We were delighted to welcome back Joanna and to sing with the organ. The Choir sang the Ave Verum in the setting by Gounod as the anthem, visit our Music Blog to find out more about this piece of music and its composer. 
Unfortunately we had no children in church today as the local school has seen an outbreak of corona virus. 
There was coffee after the service.

Next week we will be celebrating Candle mass, with christingles, If you have a Children's Society box please bring it along. We will be joined by Fr John Hall, who is going to help us during our interregnum, along with Fr Roger and Archdeacon Luke. Fr John is retired and lives in Chichester, and has kindly offered to help us. We look forward to seeing him.

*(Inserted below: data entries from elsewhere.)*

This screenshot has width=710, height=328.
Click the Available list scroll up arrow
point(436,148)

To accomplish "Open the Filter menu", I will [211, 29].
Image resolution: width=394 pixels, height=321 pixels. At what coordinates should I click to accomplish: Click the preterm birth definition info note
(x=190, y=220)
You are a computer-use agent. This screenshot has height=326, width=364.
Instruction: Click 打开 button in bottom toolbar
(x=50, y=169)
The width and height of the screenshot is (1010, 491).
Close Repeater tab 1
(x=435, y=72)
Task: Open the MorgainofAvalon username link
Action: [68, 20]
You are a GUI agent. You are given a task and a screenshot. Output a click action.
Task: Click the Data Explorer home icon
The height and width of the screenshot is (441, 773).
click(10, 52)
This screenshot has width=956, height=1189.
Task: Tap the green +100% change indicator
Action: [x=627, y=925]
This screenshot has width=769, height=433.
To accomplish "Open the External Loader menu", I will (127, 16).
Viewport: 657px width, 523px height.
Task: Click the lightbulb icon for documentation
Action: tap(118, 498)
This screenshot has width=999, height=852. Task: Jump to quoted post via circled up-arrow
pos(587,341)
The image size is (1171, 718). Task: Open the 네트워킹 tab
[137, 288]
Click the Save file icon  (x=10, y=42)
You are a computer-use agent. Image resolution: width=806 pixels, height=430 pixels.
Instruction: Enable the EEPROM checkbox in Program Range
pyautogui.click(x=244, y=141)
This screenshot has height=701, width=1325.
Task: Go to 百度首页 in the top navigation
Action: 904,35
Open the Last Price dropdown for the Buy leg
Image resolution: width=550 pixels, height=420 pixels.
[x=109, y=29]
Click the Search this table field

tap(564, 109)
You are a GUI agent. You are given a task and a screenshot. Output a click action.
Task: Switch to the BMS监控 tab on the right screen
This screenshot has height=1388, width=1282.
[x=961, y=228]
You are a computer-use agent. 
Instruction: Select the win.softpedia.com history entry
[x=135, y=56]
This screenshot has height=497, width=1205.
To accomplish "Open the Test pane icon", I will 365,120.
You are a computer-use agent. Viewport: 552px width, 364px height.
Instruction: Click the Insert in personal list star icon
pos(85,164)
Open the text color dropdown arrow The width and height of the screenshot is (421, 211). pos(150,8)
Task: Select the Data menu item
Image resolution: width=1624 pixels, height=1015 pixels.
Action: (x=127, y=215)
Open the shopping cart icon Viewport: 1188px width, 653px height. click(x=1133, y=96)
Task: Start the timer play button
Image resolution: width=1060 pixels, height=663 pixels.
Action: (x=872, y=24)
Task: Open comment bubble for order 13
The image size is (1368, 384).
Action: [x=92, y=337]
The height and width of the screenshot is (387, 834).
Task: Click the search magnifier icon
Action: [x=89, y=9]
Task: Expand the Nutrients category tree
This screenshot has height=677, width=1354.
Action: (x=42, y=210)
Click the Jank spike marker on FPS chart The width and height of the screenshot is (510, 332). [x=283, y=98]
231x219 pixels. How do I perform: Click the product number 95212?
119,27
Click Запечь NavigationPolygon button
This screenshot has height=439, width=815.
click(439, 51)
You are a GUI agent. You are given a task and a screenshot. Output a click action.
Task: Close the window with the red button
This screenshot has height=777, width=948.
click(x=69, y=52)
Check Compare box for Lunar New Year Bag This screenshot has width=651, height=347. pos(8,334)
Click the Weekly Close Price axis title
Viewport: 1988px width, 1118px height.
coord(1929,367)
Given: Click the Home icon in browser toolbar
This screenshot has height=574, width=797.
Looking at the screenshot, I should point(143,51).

The following week, the first Sunday in February, We shall be having a service of thanksgiving and celebration for the 70 years of the reign of Queen Elizabeth the Second to which all are welcome.


 

1 Corinthians 12:12-31a

A reading from the first letter of Paul to the Corinthians.

Just as the body is one and has many members, 
and all the members of the body, though many, are one body, 
so it is with Christ. 

For in the one Spirit we were all baptized into one body—
Jews or Greeks, slaves or free—
and we were all made to drink of one Spirit.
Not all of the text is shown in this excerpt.